“As he was speaking, the teachers of religious law and the Pharisees brought a woman who had been caught in the act of adultery. They put her in front of the crowd. Teacher,” they said to Jesus, “this woman was caught in the act of adultery. The law of Moses says to stone her. What do you say?” They were trying to trap him into saying something they could use against him, but Jesus stooped down and wrote in the dust with his finger. They kept demanding an answer, so he stood up again and said, “All right, but let the one who has never sinned throw the first stone!” – John 8:3-11.

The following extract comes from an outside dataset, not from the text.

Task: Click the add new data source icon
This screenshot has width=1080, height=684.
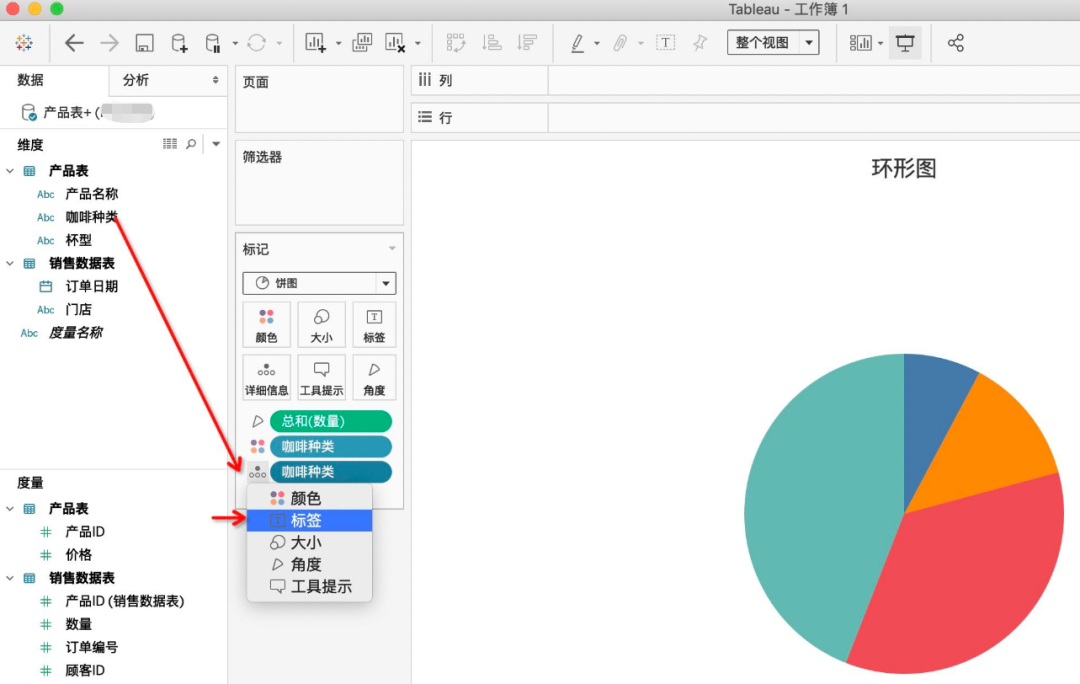Action: pyautogui.click(x=179, y=43)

The story in John chapter 8 is one of my favorite stories. The teachers of the law and the Pharisees brought in a woman caught in adultery to Jesus. They said, “Teacher, this woman was caught in the act of adultery. The law of Moses says to stone her. What do you say?” The Pharisees believed they had trapped Jesus because Israel was under the rule of the Romans. The Jewish law required that a woman caught in adultery was to be stoned to death. (Leviticus 20:10) But under Roman law a person could only be put to death by the judge. So if Jesus answered that the woman was to be stoned He would have been breaking the Roman law. But if He answered to let the woman go, then He would not have been upholding the Jewish law.
But Jesus bent down and started to write on the ground with his finger. When they kept on questioning him, he straightened up and said to them, “If any one of you is without sin, let him be the first to throw a stone at her.” When Jesus straightened up they were all gone.

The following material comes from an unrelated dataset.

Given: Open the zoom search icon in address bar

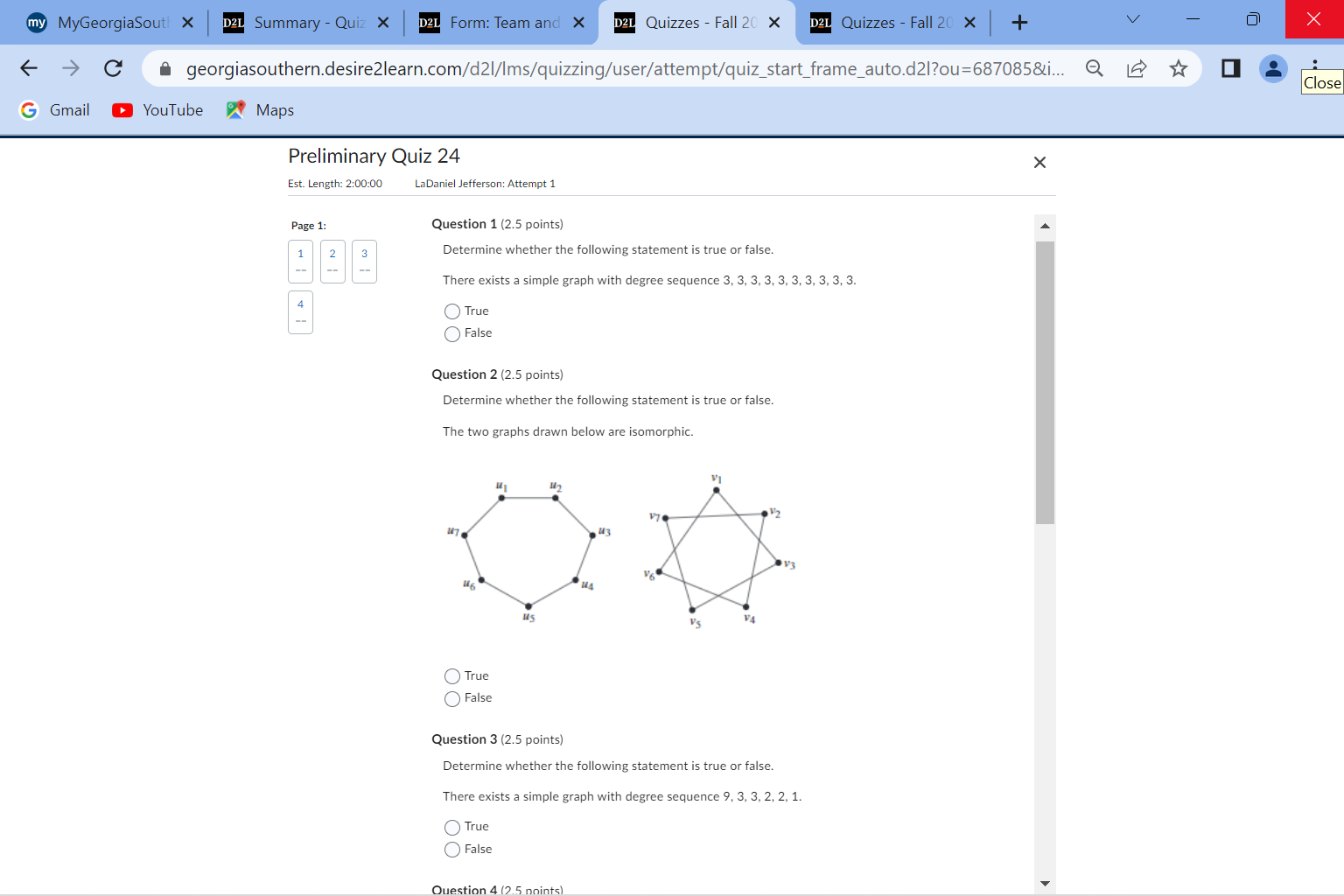Looking at the screenshot, I should click(x=1094, y=68).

This story is an effective backdrop to judging others. When all those who were condemning her, Jesus told the woman to “Go and sin no more.” People left Jesus and the woman because they all had done something wrong in their life. And while it is easy to judge someone else, it is more difficult to judge ourselves. Because when we judge others, we are comparing ourselves to them: Our behavior and actions, our reputation, our tucked away stuff. Like the Pharisees, we are trying to convince ourselves that we are better than others, and we actually think we deserve more. We are saying that we are all that and then some. But we are not all that, just as the people who were condemning the woman all those years ago found out.
God is the only one who can judge, because He is the only one who is perfect, He is the only one who can judge without any evil intentions or hidden agendas. God doesn’t love one person more than another. He doesn’t love me more than he loves you. And He doesn’t love us more than the person we have judged and written off.

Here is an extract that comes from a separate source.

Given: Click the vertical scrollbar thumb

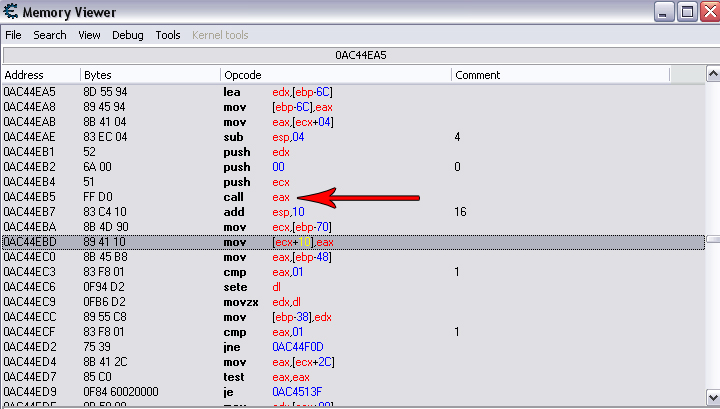Looking at the screenshot, I should [712, 240].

So, just like Jesus told the religious people (you without sin throw the first stone), don’t judge people because they don’t have what you have. Or they look or act differently, or they do things that you don’t approve of. Rather, show them the love of God by not condemning them, but loving them as God loves you.
- When you catch people in their brokenness, do you look more like Jesus or the religious leaders?
- What if you were the person “caught with your hand in the cookie jar” – when your sin was exposed for others to see. How would you feel? How would you want other Christians to handle it?
- Romans 8:1 says, “So now there is no condemnation for those who belong to Christ Jesus.” What does that verse mean in the area of judging others?